Draper’s PREDICT96-ALI allows researchers, who require human-equivalent efficacy data, to rapidly test drug candidates across diverse patient populations simultaneously,” Christine Fisher, Ph.D., a co-author of a new study on organ-tissue models, said.
CAMBRIDGE, Mass. (PRWEB)
June 14, 2022
As society recovers from the COVID-19 pandemic and prepares for the next one, the challenge of accelerating the development of therapies to meet the needs of a diverse population looms large. Now, a new study by Draper is poised to accelerate development of drugs against emerging diseases such as COVID-19 by integrating a toolset that uses human tissue models based on organ-on-chip technology and the expertise of microbiologists and bioengineers operating the model systems in a high-containment laboratory.
In the study, researchers conducted experiments where they grew microscale tissue models of the lung in precision-engineered multiwell plates, infected the models with the SARS-CoV-2 virus and treated the tissues with one of three FDA-approved antiviral therapeutics. They used multiple measures of infection, analyzing some 3,000 data points, to identify the antivirals that effectively blocked viral replication in the lung tissue models. The study, published in the online preprint server bioRxiv, demonstrates that Draper has built the first model of the human lung capable of assessing the efficacy of SARS-CoV-2 therapeutics in a high-throughput system.
The study is significant, according to the researchers, because it shows the PREDICT96-ALI (air-liquid-interface) platform accurately predicted the clinical efficacy of three SARS-CoV-2 therapeutics: Lagevrio™ (molnupiravir), Paxlovid™ (nirmatrelvir and ritonavir) and Veklury® (remdesivir). The preclinical model provided data that was predictive of human clinical responses as measured by hospitalization rates of COVID-19 patients treated with the same antiviral therapies. The study highlights the power of using 3-D, complex human tissue models rather than existing techniques such as animal testing or overly simplistic human or animal cell culture models that do not accurately mimic infection or drug responses in humans.
Christine Fisher, Ph.D., a co-author of the paper, says the study addresses current gaps in drug discovery and development. “A major limiting factor in the development of antiviral treatments for COVID-19 and other respiratory viral infections such as influenza is a lack of preclinical models capable of providing data predictive of human clinical responses at large scale. Draper’s PREDICT96-ALI allows researchers, who require human-equivalent efficacy data, to rapidly test drug candidates across diverse patient populations simultaneously,” Fisher said.

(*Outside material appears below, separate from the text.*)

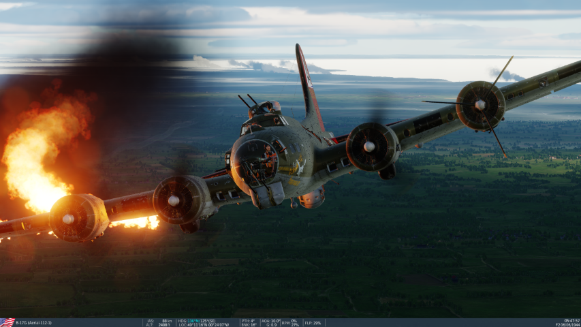Click the burning outer left engine hub
This screenshot has width=581, height=327.
(68, 219)
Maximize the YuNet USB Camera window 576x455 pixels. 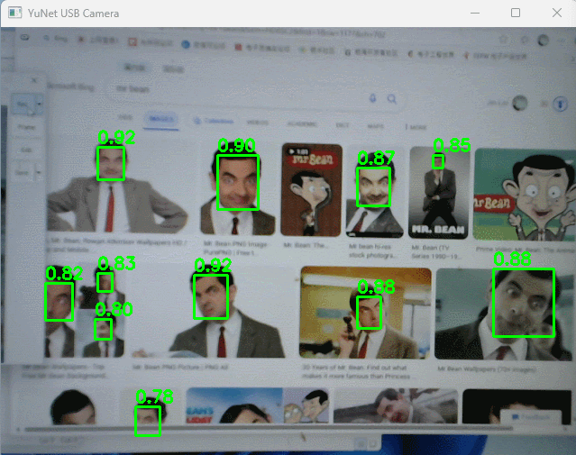tap(515, 14)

Ashley Gard, corresponding author of the study, says human tissue models sustained for weeks in a high-throughput, sensor-instrumented, 96-well dynamic microenvironment enable researchers to investigate multiple experimental conditions and obtain rapid and statistically significant results as they screen, evaluate and develop therapies.
“At Draper, we have created a predictive, preclinical tissue model of individuals impacted by serious respiratory diseases like COVID-19. These systems can model the human response to SARS-CoV-2 and other infectious diseases,” Gard said. “Having demonstrated the capabilities of Draper’s instrumented lung-on-a-chip system, PREDICT96-ALI, with its controlled microenvironment and unique lung tissue composition, we are able to address major gaps in the drug discovery and development process. This has the potential to change the lives of patients facing infection with SARS-CoV-2 and other emerging high-threat pathogens.”
Results of the study build upon Draper’s 2021 study that documented the first SARS-CoV-2 infection and viral replication in a human tissue lung-on-a-chip. The earlier research was published in Scientific Reports.
PREDICT96 is a high-throughput, instrumented organ-on-a-chip microenvironment that serves as a drug development and testing platform for pharmaceutical companies, government agencies and academic researchers. The device is currently being used by Draper and its partners to develop and validate individual tissue models of gut, intestine, lung, liver, vasculature, kidney, blood brain barrier, tumor and gingival tissue and to evaluate immune-oncology approaches.
Key features of an organ-on-chip model that can be applied in screening therapies include the fidelity of the model in recapitulating human organ composition and function (including patient-to-patient variability across diverse donors), sufficient throughput to provide statistically significant data across multiple conditions in a standardized format (such as a microplate), compatibility with powerful, multiplexable and complementary readouts and suitability for operation in a BSL-3 high-containment environments.
In future studies, PREDICT96-ALI’s throughput and reproducibility can be applied to antiviral drug screening on diverse patient populations to yield insights on individual responses to candidate drugs, the researchers said.
The PREDICT96-ALI findings are based on research by Draper principal investigators Gard, Fisher, Jeffrey Borenstein and others.